TEXTO PARA LEITURA:
>>>>
DISTRAIR-SE é ir para diante e para trás; perder o fio da ideia; perder-se no acessório. A lâmpada se desvia do tesouro. Quando seguimos uma ideia com a interposição de outras desnecessárias ou opostas, sofremos distrações. Distrair-se é ficar adormecido diante do objeto que devemos considerar. É como a lâmpada que estava sendo dirigida a um tesouro, mas que se desvia para outro ponto antes que possamos possuí-lo e usufruí-lo. É tratar de chegar a um ponto, mas nos perdermos noutra direção, atraídos por outros objetos. É permitir que estímulos inoportunos afastem o centro de atividade da alma do ideal desejado.
Enquanto seguíamos o livro ou a dissertação, corremos atrás de detalhes insignificantes; ou, então, algo ao nosso redor ocupou o centro de nossa consciência e “perdemos o fio”. É preciso reencontrá-lo, voltar ao caminho novamente. Chegaremos ao término, embora mais tarde e com maior cansaço. Em um resumo descritivo, diríamos: Resultado da distração — RD: eficiência decresce; fadiga aumenta. Isto quer dizer que haverá menor eficiência em relação à concentração e maior fadiga. Com isso, é claro, a saúde mental não se beneficia, e não sentiremos satisfação profunda. Isso ocorre porque é necessário recomeçar o período de ajustamento, além de aumentar a atividade espasmódica, provocando maior desgaste e impedindo a serenidade e o rendimento de uma atenção continuada, pacífica e profunda.
Os raios difusos do sol não conseguem atear fogo em um pedaço de pau seco; concentrados, porém, por meio de uma lente, podem produzir um grande incêndio. Do mesmo modo, um estudante que não sabe prestar atenção não progride nem sente satisfação no estudo, parecendo uma nulidade intelectual; no entanto, uma vez que aprenda a concentrar-se, poderá chegar a ser um gênio e causar admiração por sua eficiência.
Com frequência, chegam até nós estudantes, profissionais ou homens de negócio pedindo orientação e remédios para lidar com o fraco rendimento mental e as contínuas distrações.
A Eis um remédio: antes de tudo, é necessário verificar se as distrações geralmente giram em torno de um tema ou polo fixo, pois, neste caso, a causa e o remédio devem ser buscados na vida afetiva. Deve-se descobrir esse polo nos desejos ou temores exagerados que roubam a atenção de modo obsessivo. Este tema será tratado no Capítulo III: “Atenção obsessiva”.
<<<<
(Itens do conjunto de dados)
>>>>
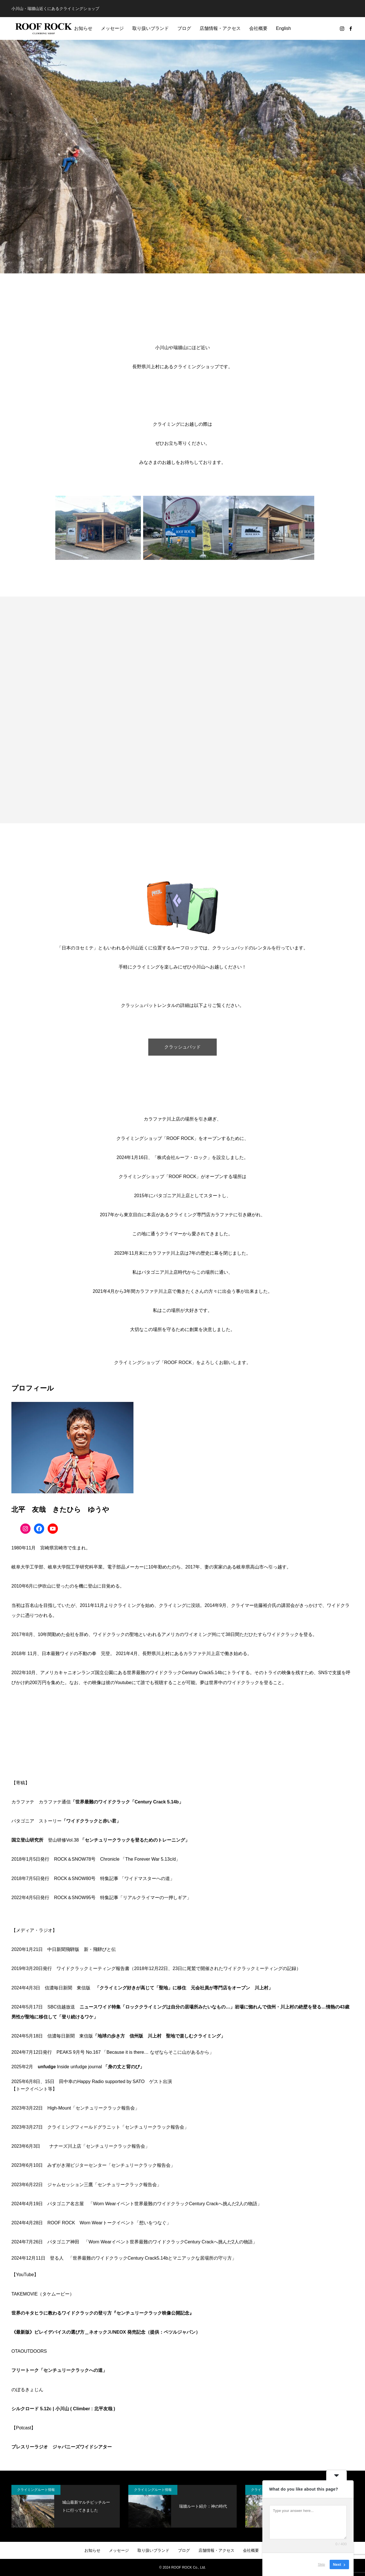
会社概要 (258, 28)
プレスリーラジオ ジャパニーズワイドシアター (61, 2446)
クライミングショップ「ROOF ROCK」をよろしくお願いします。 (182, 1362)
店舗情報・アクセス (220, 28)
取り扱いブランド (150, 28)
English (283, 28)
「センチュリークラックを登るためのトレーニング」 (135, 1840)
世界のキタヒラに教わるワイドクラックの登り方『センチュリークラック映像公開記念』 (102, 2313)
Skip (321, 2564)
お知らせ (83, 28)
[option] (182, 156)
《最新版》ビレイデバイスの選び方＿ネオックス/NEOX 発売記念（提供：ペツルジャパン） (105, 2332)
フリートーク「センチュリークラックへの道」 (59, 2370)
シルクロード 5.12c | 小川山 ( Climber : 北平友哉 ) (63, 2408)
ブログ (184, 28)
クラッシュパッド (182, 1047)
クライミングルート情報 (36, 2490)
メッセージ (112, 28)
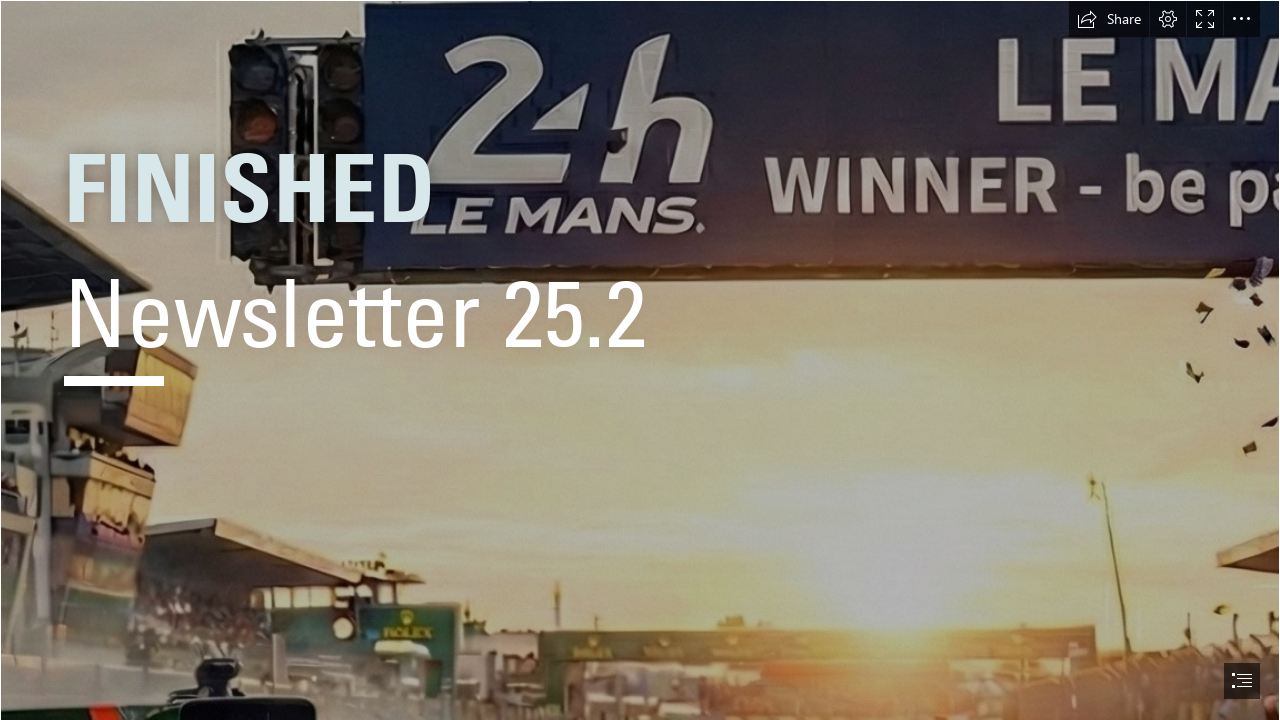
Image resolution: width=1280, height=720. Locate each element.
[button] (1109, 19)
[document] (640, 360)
<<<<
TAREFAS A REALIZAR:
• A. Reproduza fielmente o trecho do texto sobre a distração que vai de "Os raios difusos" até "por sua eficiência.".
• B. Apresente em lista numerada o trecho dos registros que vai do início até a linha que contém "メッセージ (112, 28)", inclusive. Omita as linhas em branco e as imagens.
O texto e os registros provêm de fontes distintas.

RESPOSTAS:
• A.
Os raios difusos do sol não conseguem atear fogo em um pedaço de pau seco; concentrados, porém, por meio de uma lente, podem produzir um grande incêndio. Do mesmo modo, um estudante que não sabe prestar atenção não progride nem sente satisfação no estudo, parecendo uma nulidade intelectual; no entanto, uma vez que aprenda a concentrar-se, poderá chegar a ser um gênio e causar admiração por sua eficiência.

• B.
1. 会社概要 (258, 28)
2. プレスリーラジオ ジャパニーズワイドシアター (61, 2446)
3. クライミングショップ「ROOF ROCK」をよろしくお願いします。 (182, 1362)
4. 店舗情報・アクセス (220, 28)
5. 取り扱いブランド (150, 28)
6. English (283, 28)
7. 「センチュリークラックを登るためのトレーニング」 (135, 1840)
8. 世界のキタヒラに教わるワイドクラックの登り方『センチュリークラック映像公開記念』 (102, 2313)
9. Skip (321, 2564)
10. お知らせ (83, 28)
11. [option] (182, 156)
12. 《最新版》ビレイデバイスの選び方＿ネオックス/NEOX 発売記念（提供：ペツルジャパン） (105, 2332)
13. フリートーク「センチュリークラックへの道」 (59, 2370)
14. シルクロード 5.12c | 小川山 ( Climber : 北平友哉 ) (63, 2408)
15. ブログ (184, 28)
16. クラッシュパッド (182, 1047)
17. クライミングルート情報 (36, 2490)
18. メッセージ (112, 28)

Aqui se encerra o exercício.